Author: Claire Bradnum
You may have heard your friends or colleagues talk about going to a soundbath, or seen people on social media using instruments that intrigued you, setting a scene that was calming and relaxing. Think of those little white bowl-shaped things that people sit beside and “stir”, often with some kind of beautiful water feature behind them, or gongs in a dimly lit room with people lying on the ground. You may have wondered what on earth they were doing. Well, the use of sound in wellbeing has been around for thousands of years but has been gaining in popularity rapidly over the past two decades or so. Fascinating historical discoveries have been coming to light about how our ancestors used sound intentionally. Stonehenge, the pyramids, and giant cathedrals have all been built with the knowledge of how sound affects us as humans.
Research has shown that, through sound, humans synchronise with each other and other living things around us through a phenomenon called entrainment. Science tells us our bodies are constantly vibrating and resonating with the vibrations in the world around us; health has a measurable vibration and so does disease. What’s more, human brainwaves are the rhythms that our neurons make when they are connecting.
Different brainwaves are experienced by humans in different ways, for example, faster brainwaves are experienced as intense concentration, and slower brainwaves are experienced as sleeping. All brainwaves are normal and necessary for healthy brain function. However, the modern brain, subjected to elevated levels of stress, tends to spend an abnormal amount of time in faster brainwave speeds.

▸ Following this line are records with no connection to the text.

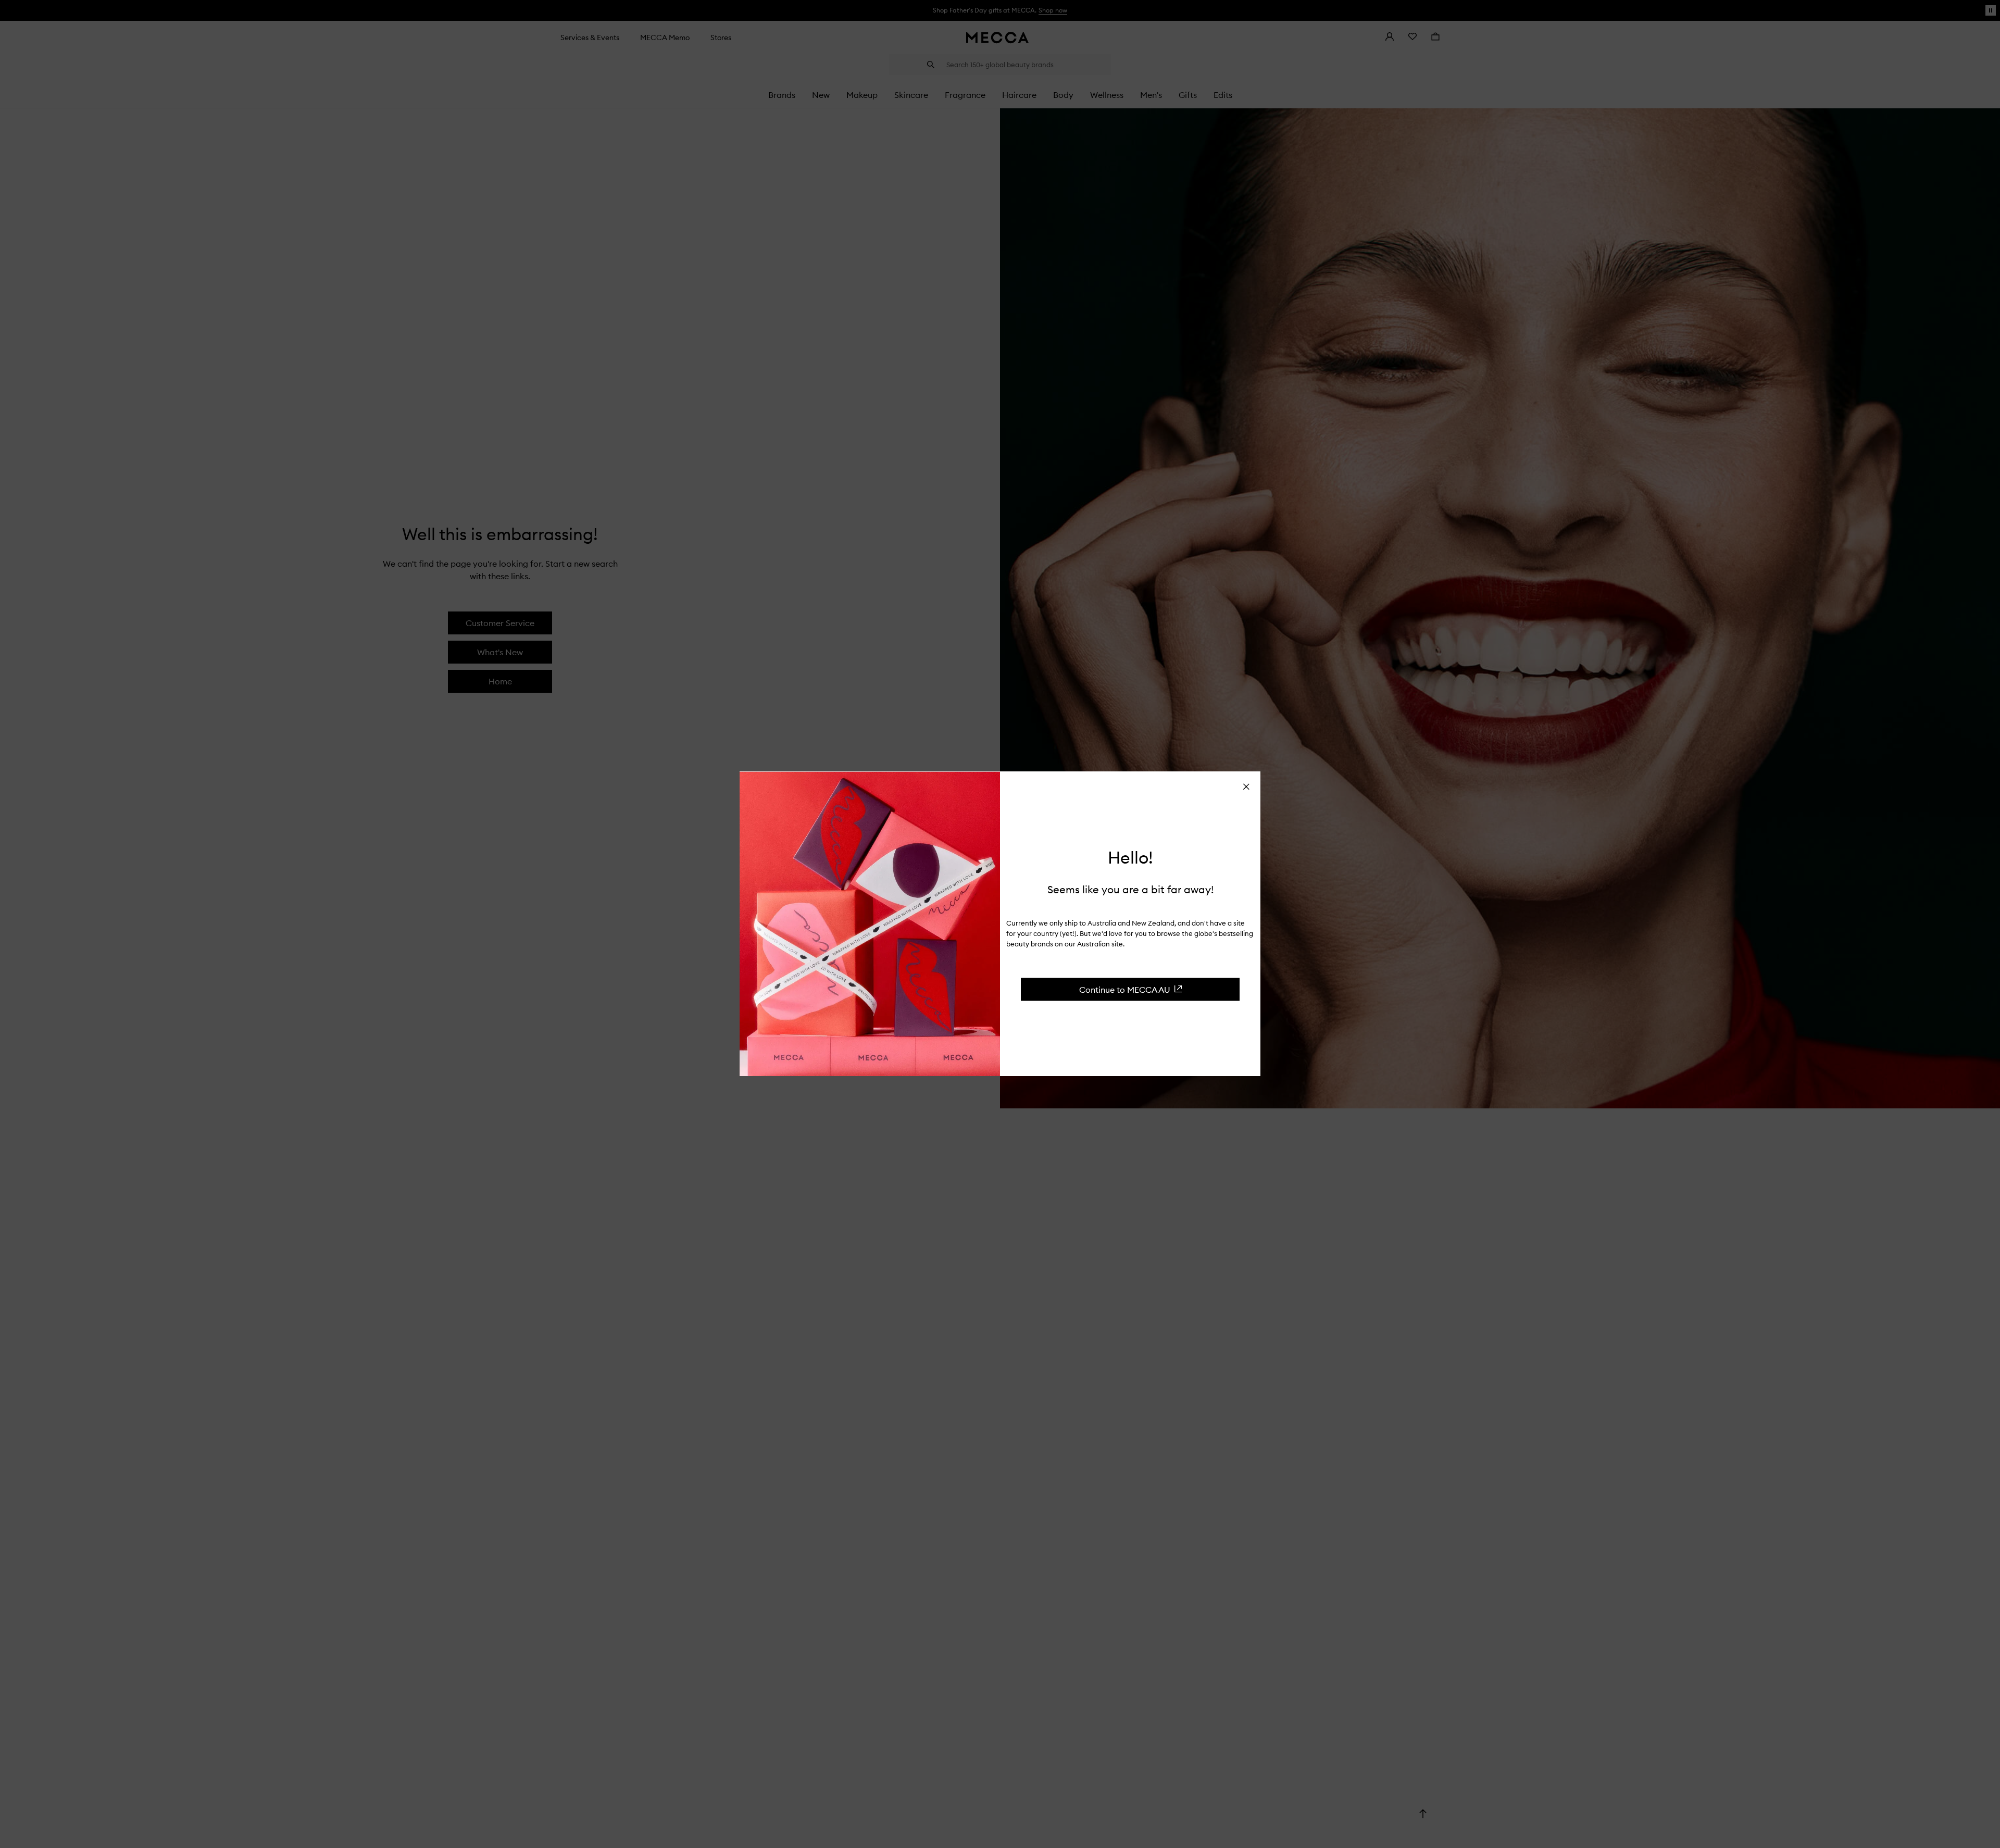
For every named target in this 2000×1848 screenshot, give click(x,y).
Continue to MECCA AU (1124, 989)
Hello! (1130, 857)
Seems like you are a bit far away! (1130, 888)
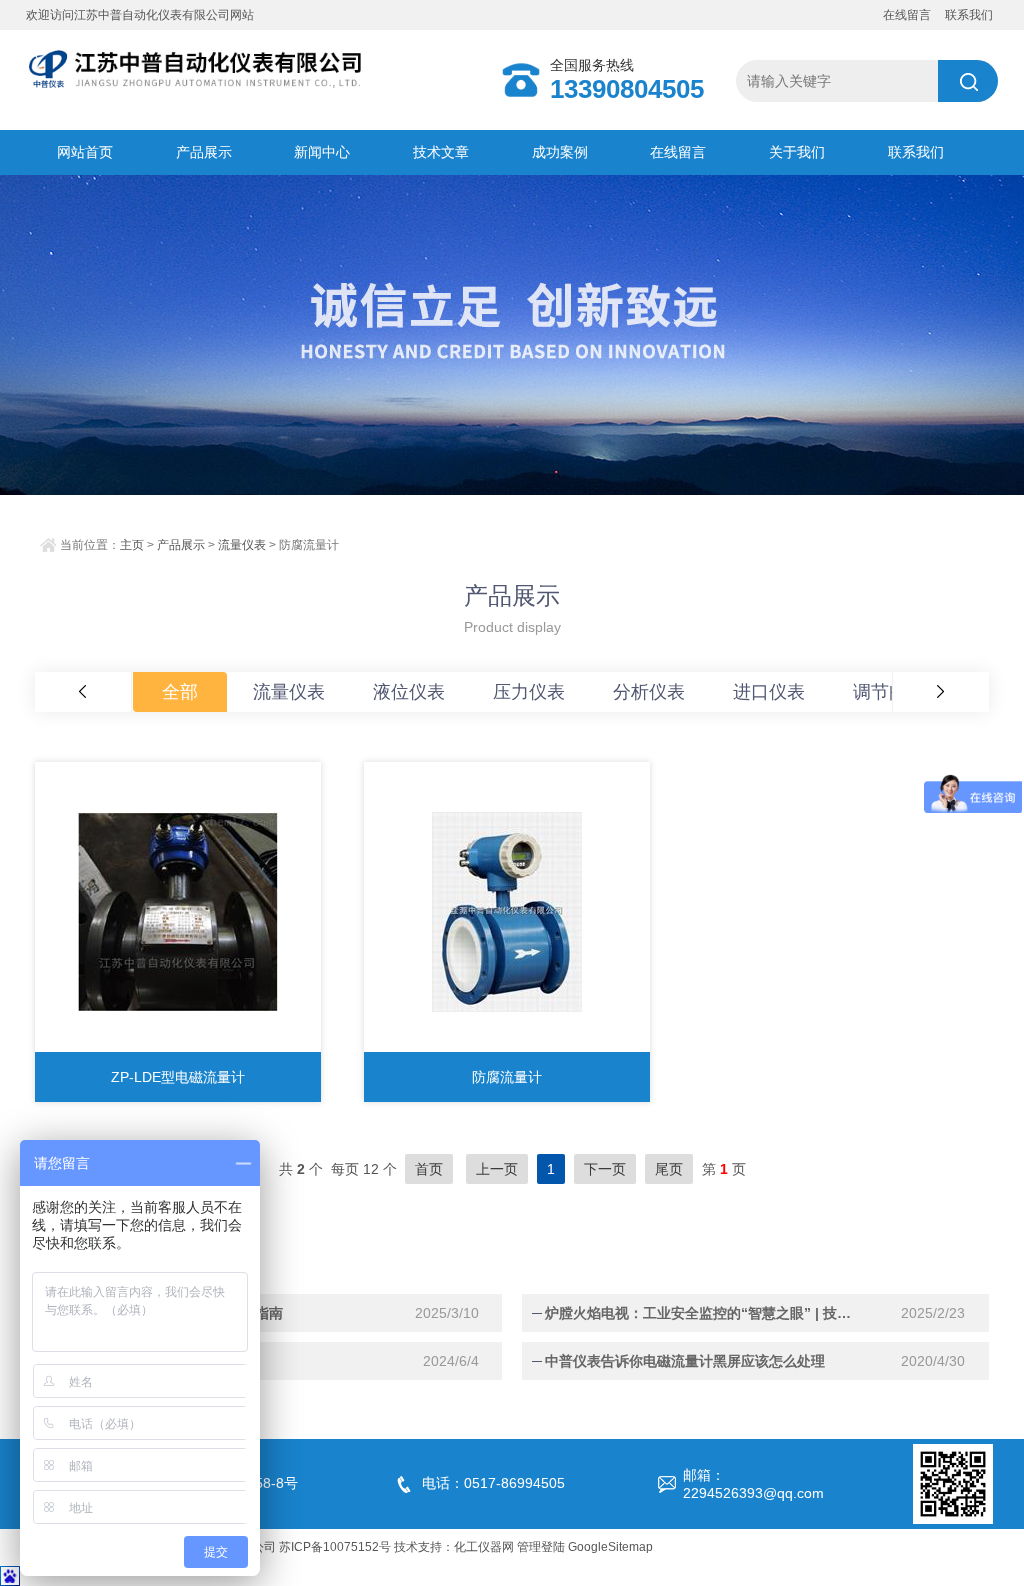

The modern brain also has a vast number of distractions available to it at any given time, which make us attempt to go from faster brainwave speeds straight to the slow speed of sleep when we’re so tired we can’t even think anymore. But did you know we can be too tired to sleep properly? Have you ever noticed that you don’t sleep very well after you went to bed really exhausted? For many, this reality is so painful that they avoid it at all costs. We no longer allow our brains the time and space to mull over things, to ponder, or to imagine, which all happens in slower brainwaves. Brain and body (and mind and soul) maintenance also happens at slower brainwave speeds. So, if we don’t give our brains the slower speeds, they’ll just ‘steal’ it: those moments we go into autopilot, like when we’re driving home the same route we’ve driven home for years, only to wonder how we got there, with no memory of the trip at all. We remember getting into the car but not much else. Or when we’re listening to someone tell a story and suddenly think, oh no, I blanked out for a second and now I don’t know how to appropriately react to the end of this story…
How does Sound Therapy work?
A qualified Sound Therapist uses certain instruments to help slow your brainwaves down, by playing them in a particular way whilst you lie back and relax. How? Through the principles of entrainment, as discussed above. The dominant frequencies of the instruments help to slow your brainwaves right down, and to give your brain and body (and mind and soul) the chance to discover the benefits of some slower brainwave frequencies for a while, helping us connect with our inner selves, restore physical health and dissolve physical pain or tension that we hold in our physical bodies. A reflective method is used to enable us to work through emotional challenges in this state, and to explore resistances and limiting beliefs that keep us from physical and emotional resonance.
For people who feel uncomfortable discussing where they find themselves in life, sound therapy is an ideal way to work through issues without having to speak about them. The role of the sound therapist is to prepare an appropriate environment for a client to process their issues and to hold space for the client whilst they lie down, listen to the sounds being played, go down into a slower brainwave state, beyond where anxiety and emotion can reach, and work out how to solve their own affairs. The sound therapist is there to facilitate this process and support the client as they go on this personal journey, holding up a “mirror” sometimes as the client needs but without ever diagnosing or interpreting any part of it.
One to one sound therapy sessions enable a person to work through something specific on their own, supported individually by their sound therapist in a bespoke and personal manner, and group sound therapy sessions in the form of soundbaths or gongbaths, involve less personal interaction with a sound therapist, but can still be very beneficial. Some group sound therapy sessions are interactive and allow the participants to play the instruments themselves in a support group style session, which again, involves no talking or very little talking but can be very powerful.
Sound therapy can be extremely effective, even in situations where people do not realise they have anything to process. Working as a sound therapist myself, I have witnessed a client who attended a group session as a fun activity to take part in with friends and did not realise they had anything to work through, sit up at the end of the session and say they feel like a new person; while they were listening to the instruments and through the “intervention” of the sound, they were able to let go of a grudge they had held for 65 years. If you are looking to work through an issue, need to slow down your brainwaves, or are just looking for something new to experience, sound therapy might be for you.
Claire Bradnum is a fully qualified Sound Therapy Practitioner.